Every siren was for me.
I slept.
And when I slept, I dreamed of snakes.
When I awoke in the morning there was a circle of dark blood beneath my hips, but I didn’t get up or change the linen. The fever was gone. I pulled the blankets around my shoulders and rolled over, feeling as though I had been beaten. As though I had been punished for I knew not what, but that I surely must have done something to deserve it.
The next day I wrote on an empty page of the notebook a list of things I thought I needed: to quit my job, to go to the consulate and apply for my visa, to book appointments with the dentist, the dermatologist, a different gynecologist, and the hairdresser, to drink less, to take iron supplements, to use condoms, to get another STD test, two bottles of wine, Marlboro Reds, milk chocolate, a new dress, new books, sleep, a new pencil, need need need.
Blood loss. It’s nothing too serious, the doctor noted. And your blood pressure isn’t quite as low as it was. You’re clear of the chlamydia. I’m still not happy about the bruising, but you’re otherwise healthy. And what will you do if you fall pregnant again? she asked as she screwed the cap on the vial of blood she had taken from me.
I don’t know, I said. I don’t know.
You’ll need to do something, she said. What kind of contraception are you using now?
I’m not.
Well, you know that’s not good enough.
I did not reply.
I can write you a prescription for the pill, since you’re going away shortly. I know you don’t want to take it but it might be the best option.
I can’t try an IUD again?
I wouldn’t recommend it, after what happened.
I don’t want to go on the pill.
I’m going to write you a prescription anyway. Just in case. She scribbled out words on the pad in front of her, the spiky indecipherable handwriting of a doctor who’d been doing this a long time. Practice some responsibility, she said, handing me the piece of paper.
I nodded. I told her I would figure it out.
Once I had a pain in my ear so great that I couldn’t sleep or hear. The earaches began shortly after my mother and I left the house on the edge of the national park, when I was four years old, and we were living with my grandparents. During these earaches, which continued intermittently for several years, I had the persistent sensation that my head might simply explode. Even in those moments when the pain seemed to abate, I knew it would come back. This was because I could hear a rising sound in my ears like a wave drawing back and pausing before it stands, crests, and crashes down upon the shore. I understood, then, that I could control nothing. Over time, the earaches stopped and I forgot.
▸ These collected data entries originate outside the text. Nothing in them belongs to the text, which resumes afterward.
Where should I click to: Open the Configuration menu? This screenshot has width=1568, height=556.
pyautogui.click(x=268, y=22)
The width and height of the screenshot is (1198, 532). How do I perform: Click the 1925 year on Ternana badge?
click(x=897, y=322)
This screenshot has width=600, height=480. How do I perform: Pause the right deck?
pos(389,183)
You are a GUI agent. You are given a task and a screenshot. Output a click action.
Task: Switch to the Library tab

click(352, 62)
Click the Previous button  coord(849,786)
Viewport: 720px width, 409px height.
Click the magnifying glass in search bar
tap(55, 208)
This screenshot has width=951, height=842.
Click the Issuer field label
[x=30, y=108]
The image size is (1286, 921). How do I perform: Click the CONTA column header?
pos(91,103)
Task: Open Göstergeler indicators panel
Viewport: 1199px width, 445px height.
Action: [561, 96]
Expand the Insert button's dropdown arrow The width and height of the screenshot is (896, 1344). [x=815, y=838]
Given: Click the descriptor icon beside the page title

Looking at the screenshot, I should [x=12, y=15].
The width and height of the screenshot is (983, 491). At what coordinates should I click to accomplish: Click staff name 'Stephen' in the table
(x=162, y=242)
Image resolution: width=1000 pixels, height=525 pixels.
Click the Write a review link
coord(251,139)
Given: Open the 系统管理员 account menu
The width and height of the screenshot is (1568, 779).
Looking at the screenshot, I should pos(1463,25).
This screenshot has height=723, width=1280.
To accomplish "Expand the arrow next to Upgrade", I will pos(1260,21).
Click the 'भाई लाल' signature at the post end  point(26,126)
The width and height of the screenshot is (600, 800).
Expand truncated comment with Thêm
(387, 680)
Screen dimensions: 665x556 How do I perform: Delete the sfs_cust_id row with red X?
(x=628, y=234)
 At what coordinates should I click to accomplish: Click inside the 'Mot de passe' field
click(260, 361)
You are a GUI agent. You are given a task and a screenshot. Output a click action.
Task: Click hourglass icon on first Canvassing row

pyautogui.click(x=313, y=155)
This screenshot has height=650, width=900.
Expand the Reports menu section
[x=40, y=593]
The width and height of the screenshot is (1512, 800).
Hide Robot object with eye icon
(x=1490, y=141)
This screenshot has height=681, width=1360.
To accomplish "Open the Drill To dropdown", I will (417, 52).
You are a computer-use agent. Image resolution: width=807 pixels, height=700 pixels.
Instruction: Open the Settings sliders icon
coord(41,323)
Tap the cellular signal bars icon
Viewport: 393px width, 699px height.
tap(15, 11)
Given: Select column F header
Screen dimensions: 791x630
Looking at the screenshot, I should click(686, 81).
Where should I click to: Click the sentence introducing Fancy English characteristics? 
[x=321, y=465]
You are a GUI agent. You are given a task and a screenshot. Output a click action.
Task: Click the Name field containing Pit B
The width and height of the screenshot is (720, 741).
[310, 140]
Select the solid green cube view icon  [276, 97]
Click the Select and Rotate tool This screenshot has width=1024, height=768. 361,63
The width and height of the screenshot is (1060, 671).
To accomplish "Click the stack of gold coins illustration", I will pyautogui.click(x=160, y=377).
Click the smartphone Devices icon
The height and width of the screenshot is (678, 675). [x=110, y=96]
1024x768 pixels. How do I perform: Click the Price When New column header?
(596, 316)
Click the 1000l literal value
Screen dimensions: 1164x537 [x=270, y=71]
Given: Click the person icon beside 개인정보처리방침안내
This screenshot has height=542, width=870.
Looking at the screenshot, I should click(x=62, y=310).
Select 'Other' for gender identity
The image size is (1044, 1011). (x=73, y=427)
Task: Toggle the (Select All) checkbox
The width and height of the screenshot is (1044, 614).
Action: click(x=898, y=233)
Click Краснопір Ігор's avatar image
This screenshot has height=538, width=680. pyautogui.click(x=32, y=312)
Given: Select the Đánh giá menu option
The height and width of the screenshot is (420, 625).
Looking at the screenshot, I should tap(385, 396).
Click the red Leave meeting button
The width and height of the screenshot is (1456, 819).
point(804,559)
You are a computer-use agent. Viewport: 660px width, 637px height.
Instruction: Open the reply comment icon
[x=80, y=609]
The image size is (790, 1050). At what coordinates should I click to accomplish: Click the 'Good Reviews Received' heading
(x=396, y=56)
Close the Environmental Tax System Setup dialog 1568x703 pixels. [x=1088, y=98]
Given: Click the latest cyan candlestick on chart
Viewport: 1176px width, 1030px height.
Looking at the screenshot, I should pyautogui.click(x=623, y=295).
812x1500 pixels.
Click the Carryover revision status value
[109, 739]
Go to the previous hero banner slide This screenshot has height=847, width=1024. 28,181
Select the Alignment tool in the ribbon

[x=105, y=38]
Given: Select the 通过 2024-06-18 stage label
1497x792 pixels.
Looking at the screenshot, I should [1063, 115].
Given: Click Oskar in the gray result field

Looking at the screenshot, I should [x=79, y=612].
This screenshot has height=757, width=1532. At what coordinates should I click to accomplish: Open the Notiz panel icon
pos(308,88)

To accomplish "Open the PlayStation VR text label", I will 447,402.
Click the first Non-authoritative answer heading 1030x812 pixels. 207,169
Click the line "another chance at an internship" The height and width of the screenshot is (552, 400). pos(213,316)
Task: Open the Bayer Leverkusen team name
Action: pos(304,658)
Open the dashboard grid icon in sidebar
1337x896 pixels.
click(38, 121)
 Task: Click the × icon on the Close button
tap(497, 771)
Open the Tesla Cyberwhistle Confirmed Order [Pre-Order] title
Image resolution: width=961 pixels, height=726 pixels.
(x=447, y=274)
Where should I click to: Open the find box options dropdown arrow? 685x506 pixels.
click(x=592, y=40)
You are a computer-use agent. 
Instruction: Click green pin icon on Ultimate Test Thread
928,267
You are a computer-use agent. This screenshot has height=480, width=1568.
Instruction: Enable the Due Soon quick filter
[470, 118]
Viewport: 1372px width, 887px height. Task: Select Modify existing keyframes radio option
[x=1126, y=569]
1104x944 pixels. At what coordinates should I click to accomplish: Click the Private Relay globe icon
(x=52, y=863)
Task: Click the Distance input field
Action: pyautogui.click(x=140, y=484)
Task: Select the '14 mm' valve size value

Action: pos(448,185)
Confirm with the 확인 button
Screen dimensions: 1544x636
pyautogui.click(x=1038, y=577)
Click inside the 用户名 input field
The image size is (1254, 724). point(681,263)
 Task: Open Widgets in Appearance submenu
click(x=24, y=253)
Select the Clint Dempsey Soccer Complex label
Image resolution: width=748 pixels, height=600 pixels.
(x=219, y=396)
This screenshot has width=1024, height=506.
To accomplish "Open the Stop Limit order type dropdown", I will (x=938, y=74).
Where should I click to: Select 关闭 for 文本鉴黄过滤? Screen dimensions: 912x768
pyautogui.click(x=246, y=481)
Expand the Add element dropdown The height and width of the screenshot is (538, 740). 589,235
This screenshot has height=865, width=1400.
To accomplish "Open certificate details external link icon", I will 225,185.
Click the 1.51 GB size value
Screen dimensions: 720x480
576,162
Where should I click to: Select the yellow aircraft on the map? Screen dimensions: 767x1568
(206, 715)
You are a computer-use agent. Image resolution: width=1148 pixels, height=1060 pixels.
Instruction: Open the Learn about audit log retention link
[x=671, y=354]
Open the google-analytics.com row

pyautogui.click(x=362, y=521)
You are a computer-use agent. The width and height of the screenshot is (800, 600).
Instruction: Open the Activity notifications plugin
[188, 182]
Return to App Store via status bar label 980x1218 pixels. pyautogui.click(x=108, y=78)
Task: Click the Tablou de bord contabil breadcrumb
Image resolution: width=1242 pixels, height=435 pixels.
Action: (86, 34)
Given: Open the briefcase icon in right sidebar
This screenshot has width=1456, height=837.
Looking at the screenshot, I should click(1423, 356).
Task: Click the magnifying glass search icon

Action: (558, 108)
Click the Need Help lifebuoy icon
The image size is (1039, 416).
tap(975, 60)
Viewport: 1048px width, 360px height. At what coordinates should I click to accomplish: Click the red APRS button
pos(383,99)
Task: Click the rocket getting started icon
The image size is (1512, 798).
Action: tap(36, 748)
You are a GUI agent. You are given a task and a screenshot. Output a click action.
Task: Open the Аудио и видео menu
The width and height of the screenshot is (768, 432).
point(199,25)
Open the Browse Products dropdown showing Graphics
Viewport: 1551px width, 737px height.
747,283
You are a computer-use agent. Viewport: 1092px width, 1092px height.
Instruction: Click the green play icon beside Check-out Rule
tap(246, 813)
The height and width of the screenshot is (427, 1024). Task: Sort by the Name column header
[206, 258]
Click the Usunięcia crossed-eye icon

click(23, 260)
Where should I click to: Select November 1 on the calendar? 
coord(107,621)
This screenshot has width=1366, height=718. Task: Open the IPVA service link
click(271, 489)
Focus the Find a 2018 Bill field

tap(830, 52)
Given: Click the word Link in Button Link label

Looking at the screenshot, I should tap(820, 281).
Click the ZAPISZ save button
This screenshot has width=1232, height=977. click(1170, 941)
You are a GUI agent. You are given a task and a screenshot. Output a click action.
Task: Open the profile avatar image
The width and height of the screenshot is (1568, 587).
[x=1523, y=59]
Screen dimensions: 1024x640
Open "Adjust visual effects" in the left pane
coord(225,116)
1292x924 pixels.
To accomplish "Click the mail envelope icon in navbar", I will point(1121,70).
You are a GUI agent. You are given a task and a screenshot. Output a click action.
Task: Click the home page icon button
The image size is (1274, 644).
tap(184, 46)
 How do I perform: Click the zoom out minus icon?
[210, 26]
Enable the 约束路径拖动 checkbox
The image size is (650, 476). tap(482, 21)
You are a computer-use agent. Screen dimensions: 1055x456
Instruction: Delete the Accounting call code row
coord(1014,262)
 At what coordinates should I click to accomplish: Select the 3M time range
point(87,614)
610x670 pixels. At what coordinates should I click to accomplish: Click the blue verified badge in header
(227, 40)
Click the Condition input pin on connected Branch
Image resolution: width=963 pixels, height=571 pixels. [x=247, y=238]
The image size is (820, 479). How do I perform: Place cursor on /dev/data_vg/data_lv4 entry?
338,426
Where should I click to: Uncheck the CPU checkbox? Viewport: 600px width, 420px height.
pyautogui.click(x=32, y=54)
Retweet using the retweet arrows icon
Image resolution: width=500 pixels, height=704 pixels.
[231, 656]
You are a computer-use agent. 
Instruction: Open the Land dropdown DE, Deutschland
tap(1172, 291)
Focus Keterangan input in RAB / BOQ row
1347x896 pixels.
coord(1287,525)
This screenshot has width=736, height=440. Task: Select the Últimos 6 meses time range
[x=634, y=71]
At a certain point during the end of the year I am telling you about, after the two pink lines, the heart monitor, the anesthetic, the pale green hospital gown, the pain, the bleeding, the fainting, the fever, the blood tests and blood pressure cuffs and blacking out, I remembered. My body could not be made to behave. It disdained all methods of prevention and protection. I could still hear the wave pausing before the crash.
These months before I left Sydney helped convince me that the improbable was probable. The earthquake could hit even a country without earthquakes. The car could veer and hit me. The fire would flash down the promontory and burn my house down. There would be a man at the door. He would be a con man, a swindler, he had a knife in his pocket and in his mouth. Phones ringing. Sirens. Simple as that. The environment was merely the outer equivalent of my inner reality. Or perhaps it was the other way around.
I had told him I couldn’t bear touching. I was still in pain from the failed IUD insertion, more than a week later. Still tender. And so we drove north. Parked in a lot by the road with only wilderness either side of us, administered by Ku-ring-gai Chase National Park.
There’s a place to swim, through here, I said. You follow the path downhill about half an hour. And then there’s the Basin. Our school used to take us every year before the summer holidays began.
All right, he said. If it makes you happy.
We walked. I did not tell him about the week before, the failed procedure, the fever or the dreams. Instead I told him about William Mulholland, the bringing of water to the American West, about “there it is, take it” arrogance and greed.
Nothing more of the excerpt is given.